◆ ACTION ITEM ◆
From the text on Great Lakes restoration below, list every organism named in the paragraph that begins "I've lived through the lamprey invasion".

◆ TEXT SEGMENT ◆
_ _ _ _
Great Lakes Restoration Initiative (GLRI)
This is the new name for Great Lakes Restoration. After several frustrating years of meetings, panels, seminars, speeches, and politicking, we have finally gotten approval to do something. Wisconsin submitted 189 projects to the EPA for approval; the Lake Michigan Stakeholders group submitted about 140 of them. The total spending is just under $30 million. Now the rush is on to get these projects started. The fiscal year ends at the end of September and we’re afraid that if we don’t start spending the money, we’ll lose it. Congress authorized $475 million for 2010, and another $300 million for 2011. There’s a move afoot to get the $300 million upped to $475 million, but since we’ll never get the $475 spent this year and will carry over the surplus to next year, I don’t see the need for it. But you can feel good about this – it took five years, but we – WGLC – were finally successful in getting these projects defined and approved. Of course lots of other people did the actual work, but if we hadn’t stayed with this, it never would have happened.
I’ve lived through the lamprey invasion, alewives, zebra mussels, cladophora and more, but none of them aroused as much concern as the Asian Carp. The latest word is that a second poisoning was done a few weeks ago and no carp were found. Traces of DNA still show up, though. The Corps of Engineers will not permanently close the locks, so our problem continues. There will be a study done on the cost of separating the Illinois and Des Plaines rivers permanently, which is the only real solution. Senator Feingold has been supportive on this issue, you may want to write him and see if he can’t do more.
Odds and Ends
As usual, we need money. All our funds come from members’ dues, but of the over 12,000 people who own property on the Lake, only about 300 actually pay. We need you to help – please donate whatever you can and keep your membership up-to-date. And, some of you will be getting an invitation to a beer and cheese tasting get-together in Door County in July, our way of saying thanks for the support you give us and an opportunity to recruit some new members. We’ll do a little briefing on what’s going on around the lakes, too. Bring your questions – your board members will be there to help answer them. Other events like this will be scheduled up and down the lake – watch your mail.
A few years ago we did a survey to get your opinions on various lake issues. We learned a lot. No such survey had ever been done before, and it opened some eyes in the DNR and the state legislature. Now we’re going to do another, but not all of you will be asked to respond. Later this summer we’ll put together a randomly-selected list of names and send each of them the survey questionnaire. Please get it back as soon as you can. When the results are tabulated we’ll send them out to everyone.
That’s it! Short and sweet for a change. Thanks for your support.
_ _ _ _
◆ DATA PROVIDED ◆

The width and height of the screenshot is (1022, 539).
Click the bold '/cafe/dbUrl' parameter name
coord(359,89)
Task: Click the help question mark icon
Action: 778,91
_ _ _ _
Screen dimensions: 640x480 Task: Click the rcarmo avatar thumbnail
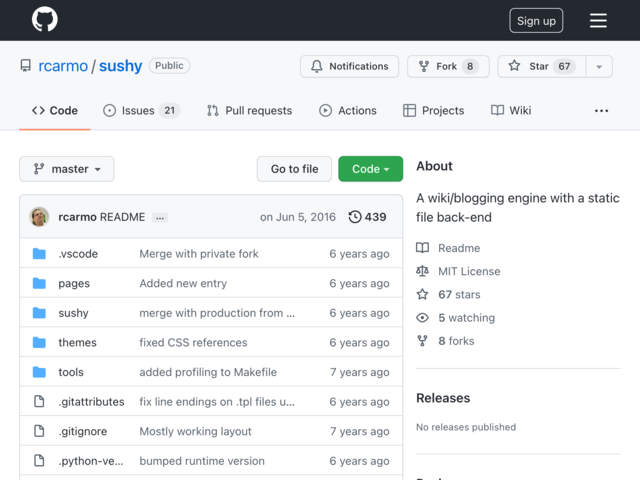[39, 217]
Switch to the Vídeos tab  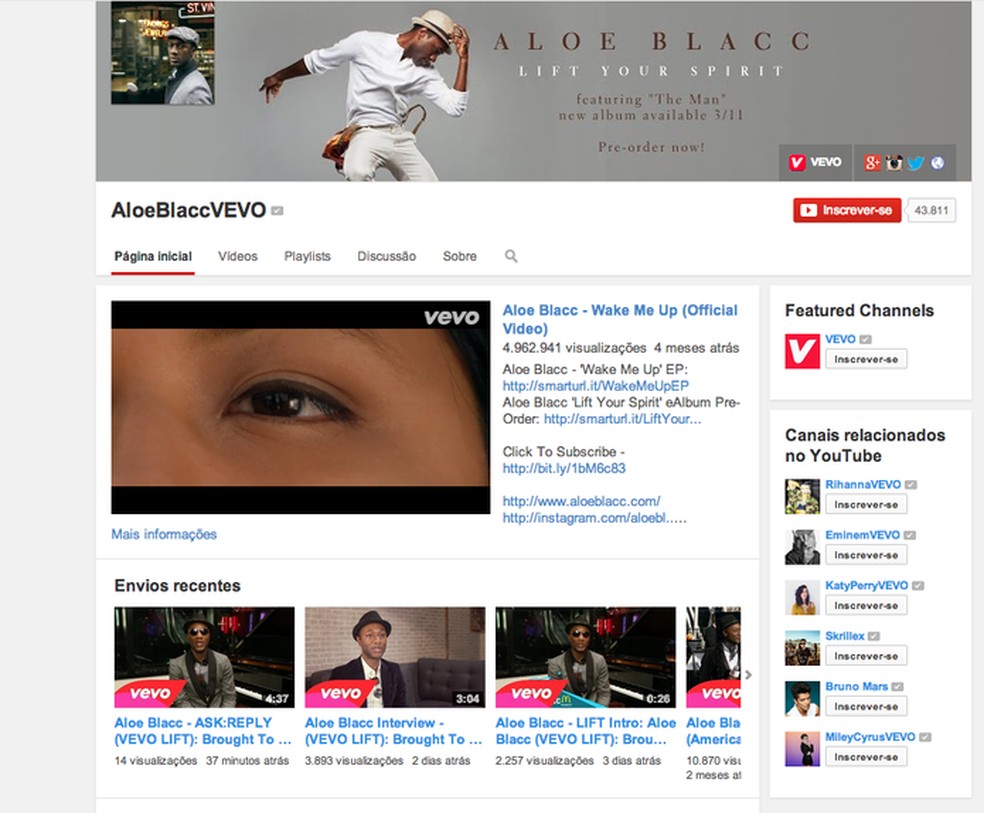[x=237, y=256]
_ _ _ _
◆ ANSWER AREA ◆
lamprey
alewives
zebra mussels
cladophora
Asian Carp